## EXCERPT PROVIDED
=== Begin Enclosure ===

- Born: 30 August 1835 St Bees, Cumberland, England
- Died: 12 August 1897 (aged 61) Dunedin, New Zealand
- Occupations: Gold miner; railway contractor;
- Spouse: Mary Ann (Cissie) McGregor
- Children: 1

= Thomas Logan (prospector) =

Miner in Australia and New Zealand

Thomas Logan (30 August 1835 – 12 August 1897) was a pioneer of quartz mining in Otago and was one of few early miners to win enormous wealth from gold mining in New Zealand.

==Early life and family==
Logan was born on 30 August 1835 at St Bees, Cumberland, England. He moved to Australia following the Victorian gold rush, and married Mary Ann "Cissie" McGregor in Melbourne; they had three sons.

==Otago gold mining==
Logan first came to New Zealand in early 1863, following the gold rush to Hartley's Beach, a bend of the Clutha River in the Cromwell Gorge. He brought with him considerable experience from gold mining in the Victorian fields of Ballarat and Bendigo.

=== End Enclosure ===

## REQUIRED WORK
Write the next part of the Thomas Logan biography, picking up right after its last sentence about his mining experience at Ballarat and Bendigo.

## DATASET ENTRIES
=== Begin Enclosure ===

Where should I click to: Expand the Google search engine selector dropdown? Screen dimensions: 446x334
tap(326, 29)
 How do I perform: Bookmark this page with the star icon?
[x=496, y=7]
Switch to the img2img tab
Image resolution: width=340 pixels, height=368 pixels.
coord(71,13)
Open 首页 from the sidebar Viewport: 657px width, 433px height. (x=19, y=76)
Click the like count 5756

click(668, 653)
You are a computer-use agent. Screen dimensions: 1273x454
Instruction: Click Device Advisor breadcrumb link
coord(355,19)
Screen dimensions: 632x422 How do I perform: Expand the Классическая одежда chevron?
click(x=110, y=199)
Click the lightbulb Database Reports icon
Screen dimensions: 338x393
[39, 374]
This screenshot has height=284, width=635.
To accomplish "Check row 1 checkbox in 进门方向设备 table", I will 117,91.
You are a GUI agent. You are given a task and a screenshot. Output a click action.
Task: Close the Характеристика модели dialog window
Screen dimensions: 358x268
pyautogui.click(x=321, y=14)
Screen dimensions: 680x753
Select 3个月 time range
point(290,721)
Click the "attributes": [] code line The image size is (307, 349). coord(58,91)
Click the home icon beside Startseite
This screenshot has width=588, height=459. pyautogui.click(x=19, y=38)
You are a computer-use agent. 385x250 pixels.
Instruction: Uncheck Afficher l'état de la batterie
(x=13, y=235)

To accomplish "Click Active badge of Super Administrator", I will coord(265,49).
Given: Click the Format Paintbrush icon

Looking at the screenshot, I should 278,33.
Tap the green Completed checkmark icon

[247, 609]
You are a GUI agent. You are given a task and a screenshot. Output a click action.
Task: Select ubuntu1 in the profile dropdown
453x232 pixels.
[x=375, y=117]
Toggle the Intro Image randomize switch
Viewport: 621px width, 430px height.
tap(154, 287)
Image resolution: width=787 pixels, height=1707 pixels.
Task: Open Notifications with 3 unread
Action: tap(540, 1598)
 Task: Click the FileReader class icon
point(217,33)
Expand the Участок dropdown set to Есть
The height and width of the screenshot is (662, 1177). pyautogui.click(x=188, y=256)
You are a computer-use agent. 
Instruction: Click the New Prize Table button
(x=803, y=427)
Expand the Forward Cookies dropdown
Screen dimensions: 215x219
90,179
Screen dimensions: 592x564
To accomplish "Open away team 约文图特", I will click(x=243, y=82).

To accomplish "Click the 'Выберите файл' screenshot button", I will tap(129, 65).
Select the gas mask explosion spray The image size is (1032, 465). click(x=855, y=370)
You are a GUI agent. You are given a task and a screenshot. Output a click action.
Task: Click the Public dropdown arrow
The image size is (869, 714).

=== End Enclosure ===

## ANSWER
Settling in the Cromwell area, Logan found work with mining syndicates sluicing the river terraces of Lowburn, the Upper Clutha and in the Kawarau Gorge. He arrived in Bendigo in mid-1866 towards the end of the alluvial gold mining phase that had made Bendigo a short-lived boom town. Logan was convinced that the alluvial gold in the gravels of Bendigo must be sourced in the gold-bearing quartz reefs in the hills above Bendigo and set about locating them. A fiercely energetic prospector, he had previously prospected for auriferous quartz as far as Blacks, Tinker's and Thomson’s Gullies before his persistence was rewarded when he found several promising quartz reefs on Bendigo Hill.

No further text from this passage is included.